— START TEXT PROVIDED —
# Mini Candy baking mold m&m size



## aangel (Dec 4, 2014)

Hello, I'm new to the forum and hopefully I'm posting in the right forum.

I'm wanting to make very small hard candy and I'm looking to find a mold for this project.

No bigger than an m&m size or even better if I could find a pea size mold that could do many at one time like a sheet tray mold or that flexible mold that you can twist to have the candy fall out when it hardens.

I've searched on the Internet and I can only find "cough drop" size.  That would be too big for my project.

Do they make such a thing? 

Any help would be Extremely thanked!


----------



## aangel (Dec 4, 2014)

Anyone?


----------



## flipflopgirl (Jun 27, 2012)

Have you seen the blue silicone molds that cake decorators (mostly) use?
The food safe silicone material is finally available to those of us willing to do the work and save $$$.
— END TEXT PROVIDED —
— START RECORDS PROVIDED —
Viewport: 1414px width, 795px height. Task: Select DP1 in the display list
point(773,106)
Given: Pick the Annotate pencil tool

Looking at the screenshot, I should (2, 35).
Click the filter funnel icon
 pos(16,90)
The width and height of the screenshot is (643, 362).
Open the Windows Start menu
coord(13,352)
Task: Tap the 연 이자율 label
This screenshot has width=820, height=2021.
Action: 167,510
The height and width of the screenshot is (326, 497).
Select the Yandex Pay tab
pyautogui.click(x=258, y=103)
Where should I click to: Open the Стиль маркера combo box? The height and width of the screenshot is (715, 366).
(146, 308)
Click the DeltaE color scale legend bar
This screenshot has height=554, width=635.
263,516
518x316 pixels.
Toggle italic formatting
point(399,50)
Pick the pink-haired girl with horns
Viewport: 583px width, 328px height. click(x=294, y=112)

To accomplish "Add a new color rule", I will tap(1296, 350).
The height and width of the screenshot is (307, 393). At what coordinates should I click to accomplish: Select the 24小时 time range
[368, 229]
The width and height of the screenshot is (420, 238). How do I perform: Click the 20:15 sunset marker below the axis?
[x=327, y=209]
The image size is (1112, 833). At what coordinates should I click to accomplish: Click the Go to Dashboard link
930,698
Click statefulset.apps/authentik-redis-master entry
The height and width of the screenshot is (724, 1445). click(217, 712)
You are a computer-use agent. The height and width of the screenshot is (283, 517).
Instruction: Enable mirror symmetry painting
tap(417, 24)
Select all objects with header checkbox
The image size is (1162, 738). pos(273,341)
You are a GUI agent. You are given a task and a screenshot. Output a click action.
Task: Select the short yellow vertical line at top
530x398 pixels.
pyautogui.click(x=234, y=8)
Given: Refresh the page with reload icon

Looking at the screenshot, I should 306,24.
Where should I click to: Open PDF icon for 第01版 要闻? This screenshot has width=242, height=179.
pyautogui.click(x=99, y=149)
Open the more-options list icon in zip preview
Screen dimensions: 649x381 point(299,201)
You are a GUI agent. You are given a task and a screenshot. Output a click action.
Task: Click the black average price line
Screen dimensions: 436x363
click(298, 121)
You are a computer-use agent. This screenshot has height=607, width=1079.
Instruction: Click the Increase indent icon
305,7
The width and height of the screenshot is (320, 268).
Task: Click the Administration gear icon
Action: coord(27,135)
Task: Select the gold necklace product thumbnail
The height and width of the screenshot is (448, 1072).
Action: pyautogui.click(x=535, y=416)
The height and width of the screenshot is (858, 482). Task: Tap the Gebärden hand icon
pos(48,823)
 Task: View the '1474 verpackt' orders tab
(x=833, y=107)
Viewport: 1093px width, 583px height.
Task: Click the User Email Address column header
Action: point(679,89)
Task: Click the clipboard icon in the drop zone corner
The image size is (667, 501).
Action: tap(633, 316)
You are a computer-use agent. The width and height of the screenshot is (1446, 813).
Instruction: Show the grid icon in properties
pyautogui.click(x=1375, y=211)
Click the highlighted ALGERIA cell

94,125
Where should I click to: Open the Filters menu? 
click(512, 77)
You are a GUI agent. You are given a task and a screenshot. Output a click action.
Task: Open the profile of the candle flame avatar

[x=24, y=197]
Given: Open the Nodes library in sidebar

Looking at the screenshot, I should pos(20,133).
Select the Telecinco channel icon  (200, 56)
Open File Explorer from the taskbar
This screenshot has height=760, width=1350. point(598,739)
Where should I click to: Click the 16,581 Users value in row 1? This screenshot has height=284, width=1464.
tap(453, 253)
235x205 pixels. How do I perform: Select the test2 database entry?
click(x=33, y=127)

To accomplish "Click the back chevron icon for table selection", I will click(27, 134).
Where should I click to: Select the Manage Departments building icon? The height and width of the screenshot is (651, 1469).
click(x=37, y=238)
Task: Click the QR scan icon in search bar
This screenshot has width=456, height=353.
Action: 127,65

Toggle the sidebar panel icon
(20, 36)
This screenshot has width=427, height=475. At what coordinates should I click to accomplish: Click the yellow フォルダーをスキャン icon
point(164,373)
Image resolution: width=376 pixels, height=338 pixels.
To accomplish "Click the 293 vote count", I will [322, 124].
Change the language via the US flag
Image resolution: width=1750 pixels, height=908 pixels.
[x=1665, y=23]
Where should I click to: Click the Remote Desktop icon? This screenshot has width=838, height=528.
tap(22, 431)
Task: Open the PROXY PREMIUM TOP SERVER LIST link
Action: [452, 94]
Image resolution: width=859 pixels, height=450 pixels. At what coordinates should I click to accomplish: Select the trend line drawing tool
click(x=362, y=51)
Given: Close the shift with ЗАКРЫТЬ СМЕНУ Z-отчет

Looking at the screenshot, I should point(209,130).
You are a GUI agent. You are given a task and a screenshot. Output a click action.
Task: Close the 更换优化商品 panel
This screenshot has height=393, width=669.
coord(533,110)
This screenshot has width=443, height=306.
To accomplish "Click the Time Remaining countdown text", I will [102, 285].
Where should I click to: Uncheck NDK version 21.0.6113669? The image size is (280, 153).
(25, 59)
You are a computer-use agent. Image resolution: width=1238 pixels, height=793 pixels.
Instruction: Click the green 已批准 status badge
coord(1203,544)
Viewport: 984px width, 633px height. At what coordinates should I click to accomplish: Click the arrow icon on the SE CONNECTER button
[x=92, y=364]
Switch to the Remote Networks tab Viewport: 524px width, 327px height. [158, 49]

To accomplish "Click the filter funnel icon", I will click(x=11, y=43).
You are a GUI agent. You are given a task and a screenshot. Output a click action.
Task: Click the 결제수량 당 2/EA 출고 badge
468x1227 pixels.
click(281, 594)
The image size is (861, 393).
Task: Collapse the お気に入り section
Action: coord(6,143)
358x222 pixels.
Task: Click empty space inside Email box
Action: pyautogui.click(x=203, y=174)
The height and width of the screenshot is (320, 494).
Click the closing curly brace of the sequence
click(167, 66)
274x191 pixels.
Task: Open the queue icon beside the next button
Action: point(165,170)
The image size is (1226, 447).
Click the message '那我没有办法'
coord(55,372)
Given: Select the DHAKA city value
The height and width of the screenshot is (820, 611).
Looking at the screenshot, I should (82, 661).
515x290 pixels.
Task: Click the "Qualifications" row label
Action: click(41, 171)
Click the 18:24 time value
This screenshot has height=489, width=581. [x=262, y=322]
— END RECORDS PROVIDED —
TO BE DONE
Extend the forum thread about finding a mold for pea-size hard candy, starting right after its last sentence.

THE OUTPUT
Lots of info out there ........

mimi


----------



## flipflopgirl (Jun 27, 2012)

Here you go http://www.makeyourownmolds.com/silicone-plastique

mimi


----------



## aangel (Dec 4, 2014)

Thank you, that will work for me.... you would think though they would have a plastic mold already made up for very small sized "dropplets" already.  I guess not, but thank you for your help.


----------



## flipflopgirl (Jun 27, 2012)

It's a conspiracy.
Glad I could help.
OBTW.... welcome to Chef Talk.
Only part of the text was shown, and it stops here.